[Item-finding records]
────────

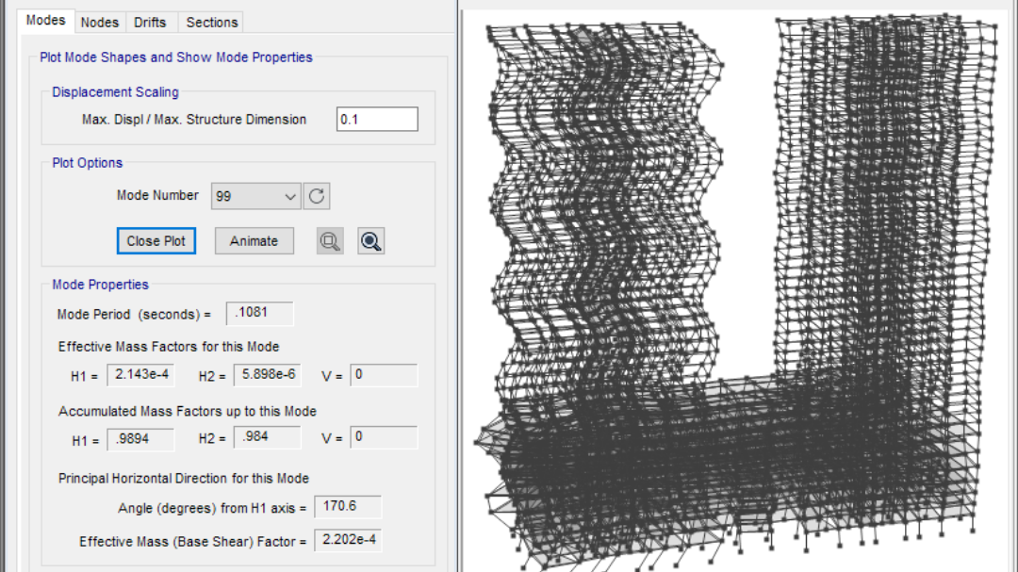Click the Effective Mass Base Shear Factor field
Viewport: 1018px width, 572px height.
coord(347,541)
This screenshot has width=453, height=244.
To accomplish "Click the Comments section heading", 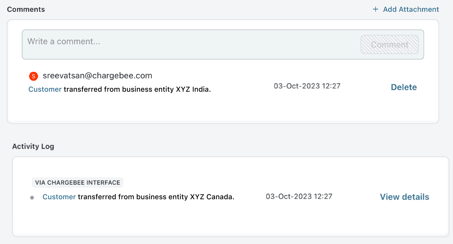I will coord(26,9).
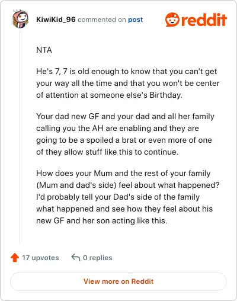Click the '0 replies' label
The image size is (237, 301).
coord(98,258)
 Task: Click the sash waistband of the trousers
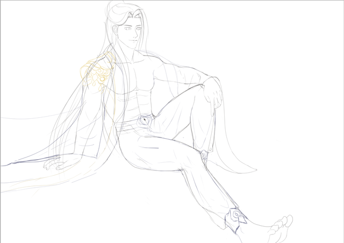(129, 127)
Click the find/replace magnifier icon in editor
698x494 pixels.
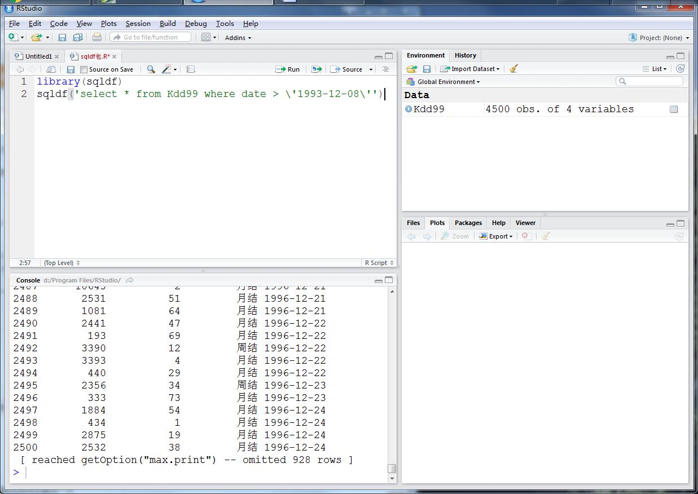click(151, 69)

────────

§ **WHAT TO PRODUCE**
Rewrite the part of the material that opens with the line containing "Click the find/replace" and runs through the end of the material, requests included, multiplying each coordinate in the answers by 2.55 and rounding to the nearest whole number, with halves rounded up. Leave the pictures out.

§ **EXPECTED OUTPUT**
Click the find/replace magnifier icon in editor
698x494 pixels.
click(385, 176)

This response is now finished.